### WHAT THE TASK REQUIRES
Look through the records and copy each line that has "icon" in it.

[Data records]
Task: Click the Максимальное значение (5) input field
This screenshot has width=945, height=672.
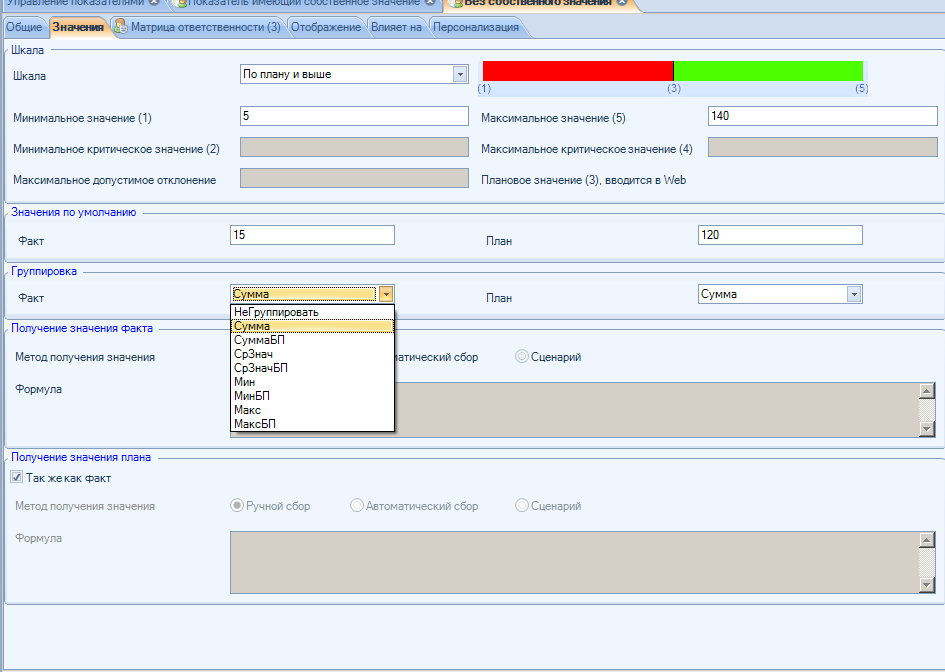Action: (822, 116)
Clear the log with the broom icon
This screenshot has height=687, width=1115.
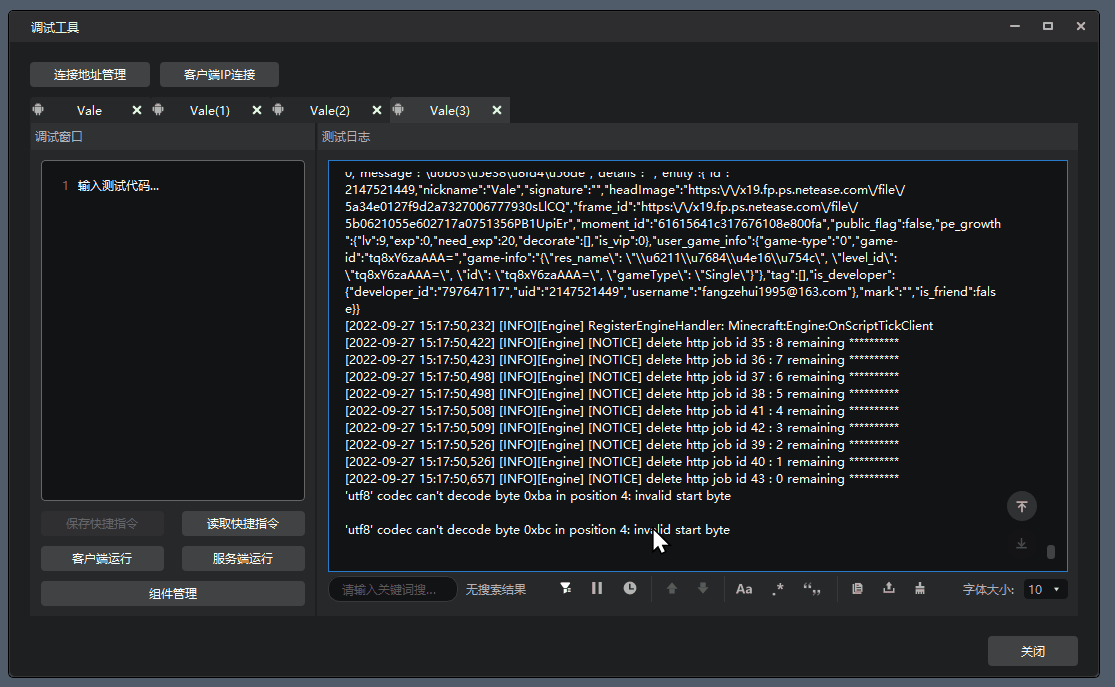[919, 589]
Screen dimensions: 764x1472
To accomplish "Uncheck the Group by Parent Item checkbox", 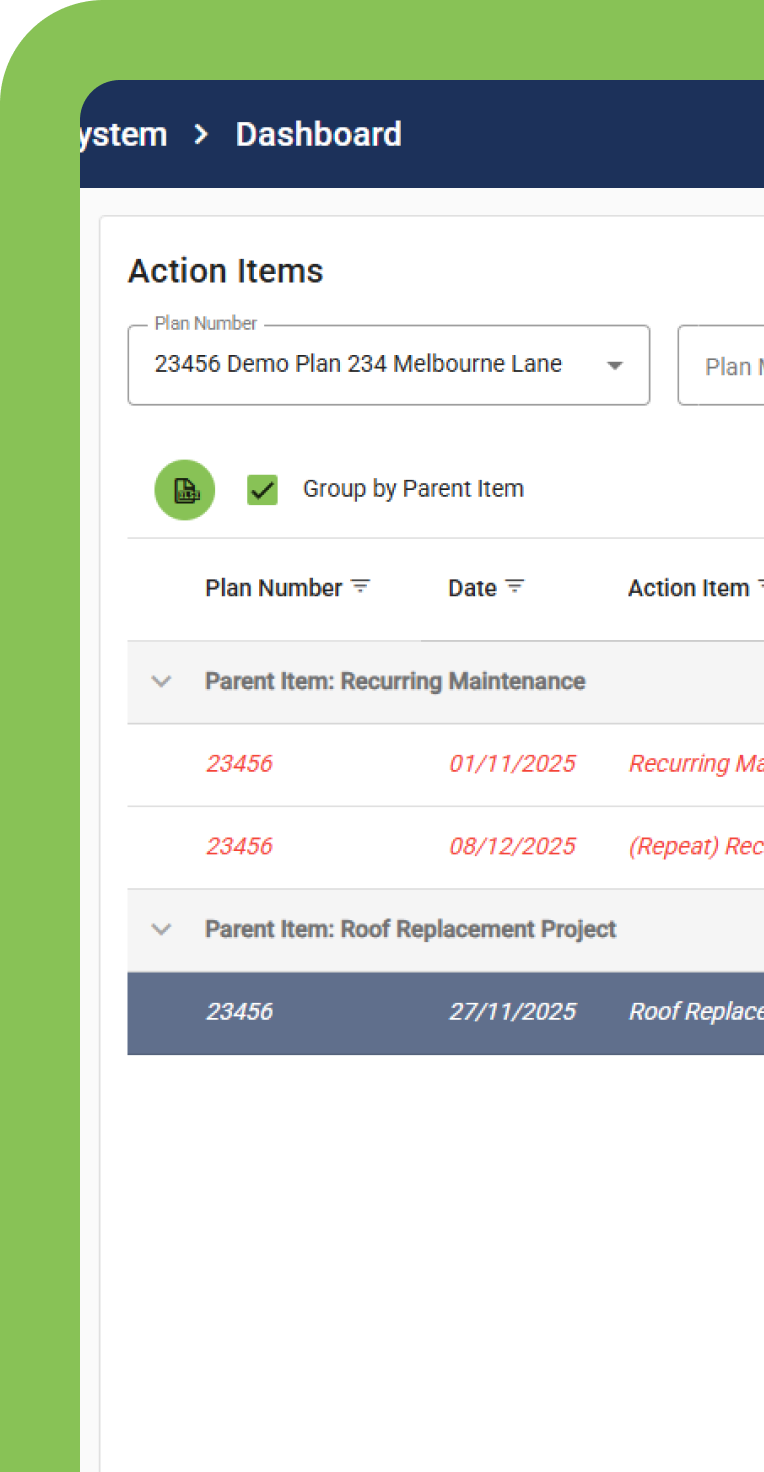I will [262, 490].
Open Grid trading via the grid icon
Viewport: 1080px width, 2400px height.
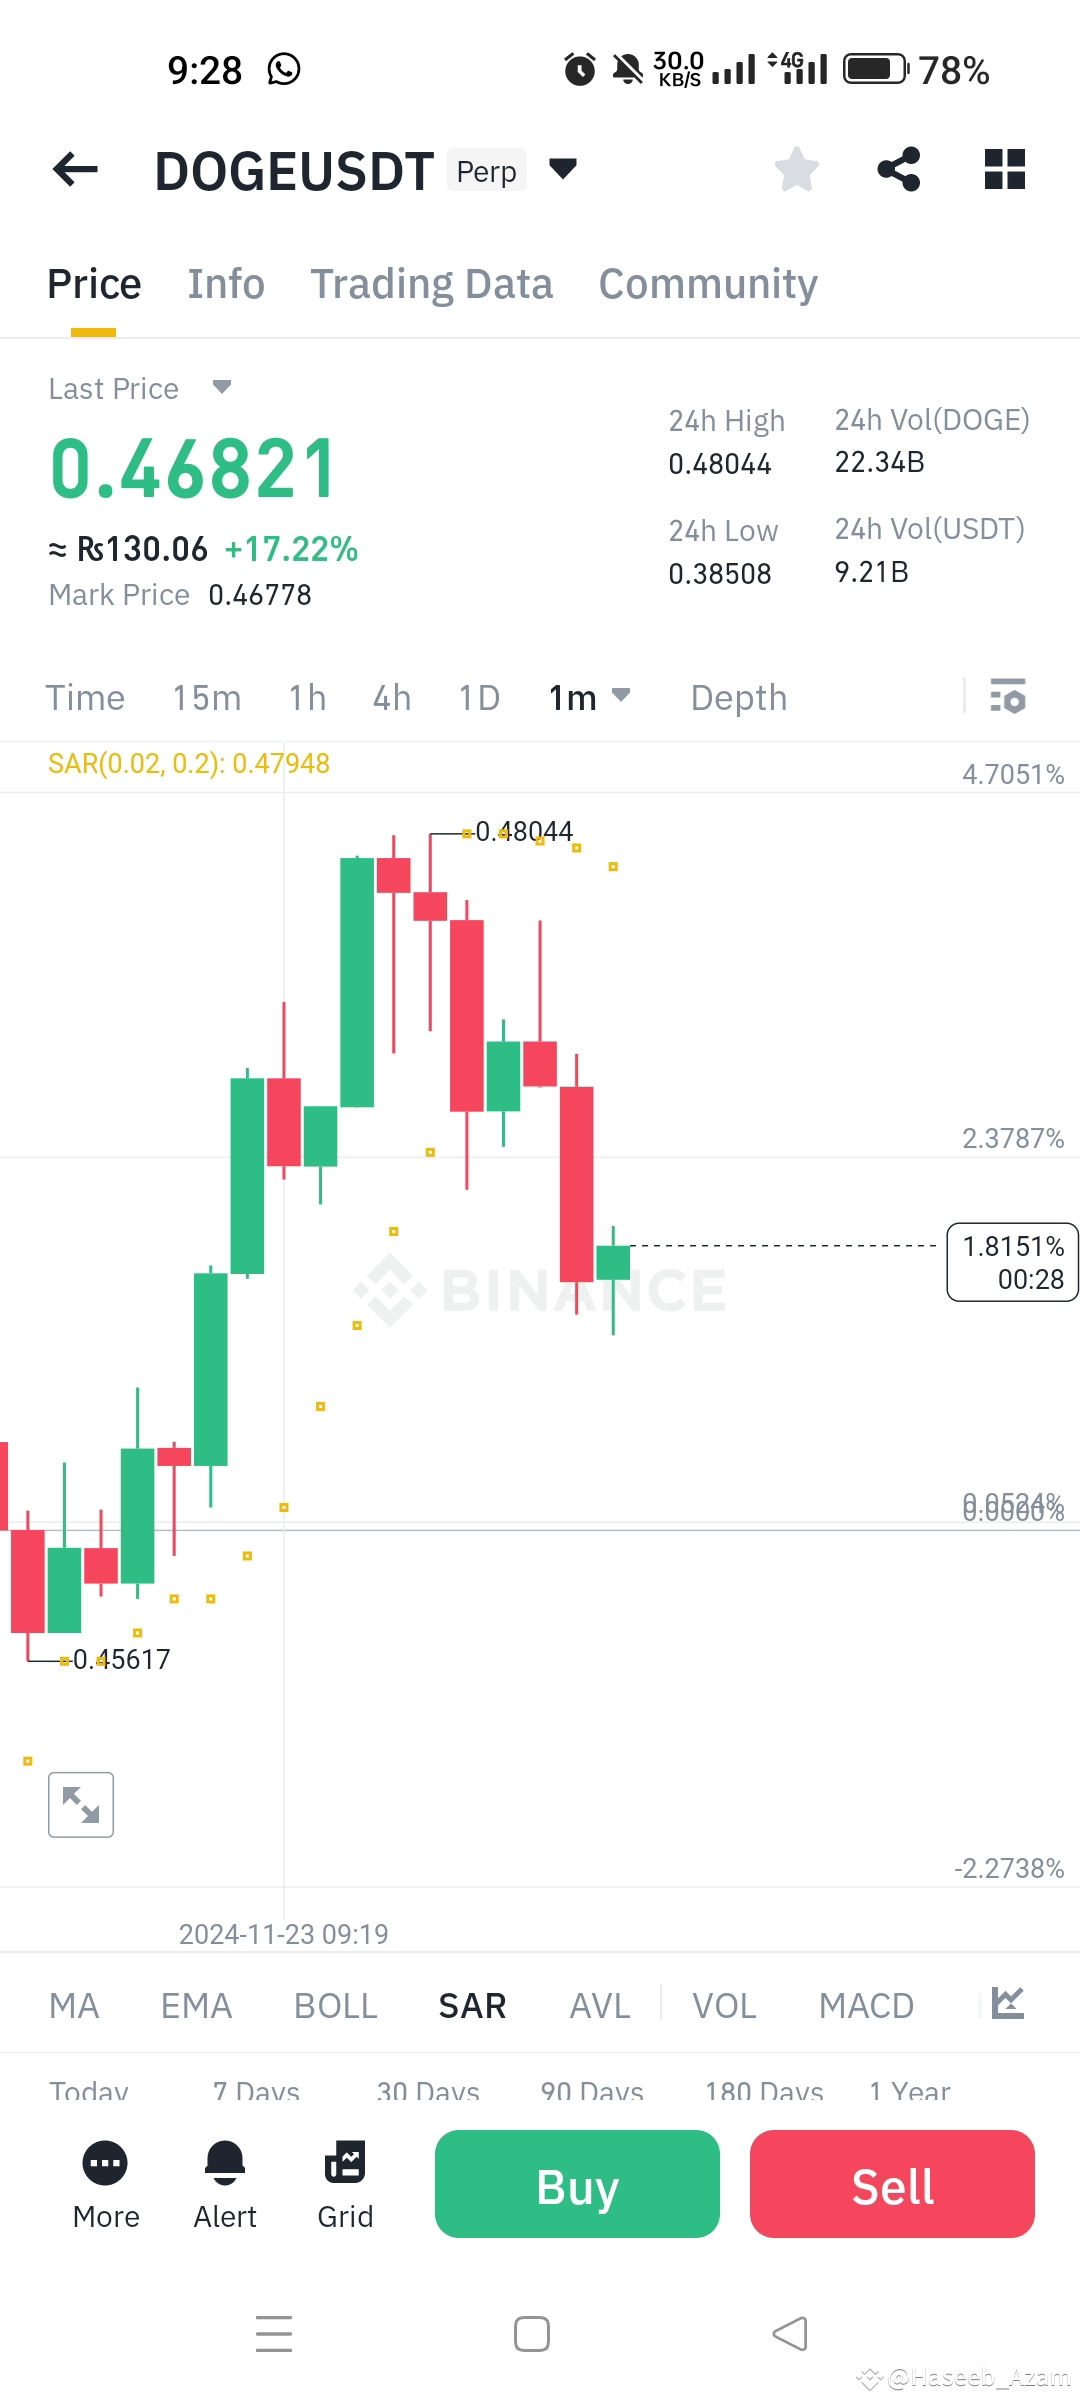point(344,2160)
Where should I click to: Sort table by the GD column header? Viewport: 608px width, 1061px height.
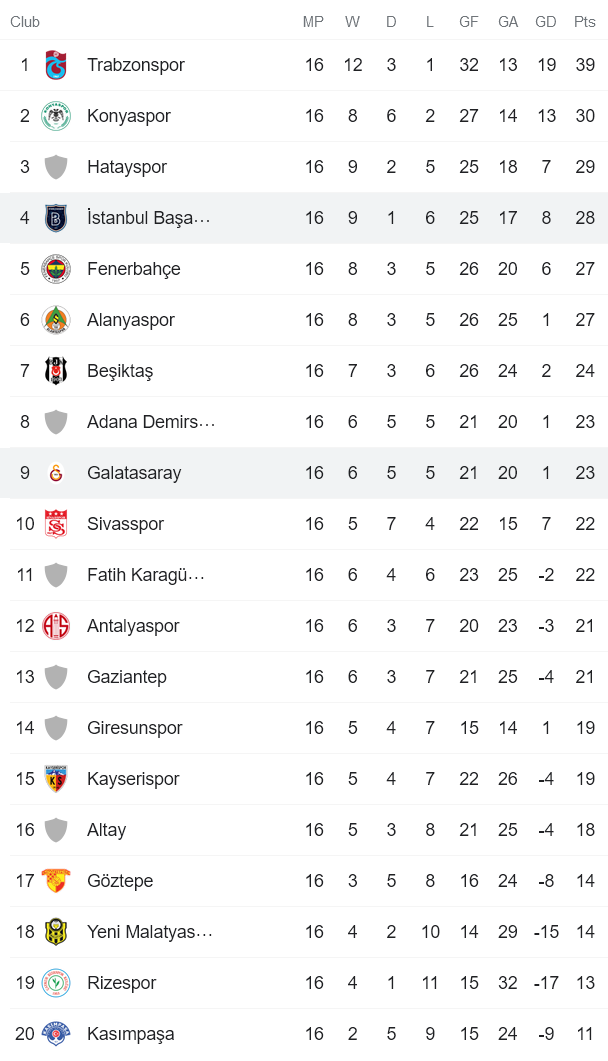click(x=546, y=21)
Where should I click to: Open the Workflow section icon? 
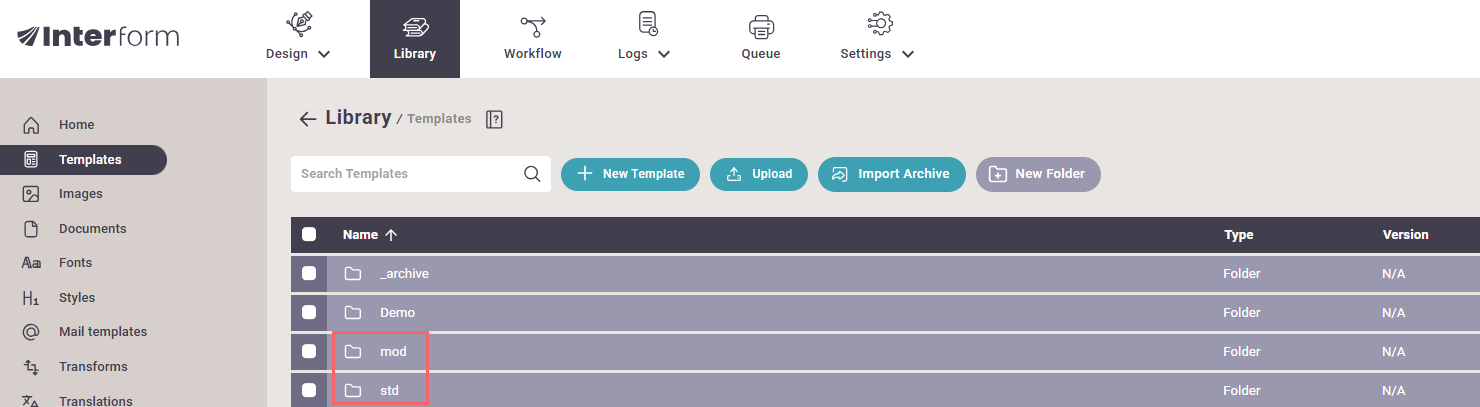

### YOUR SOLUTION
Clear the log with the broom icon
Open Grid trading via the grid icon
Where should I click to: Open the Workflow section icon? 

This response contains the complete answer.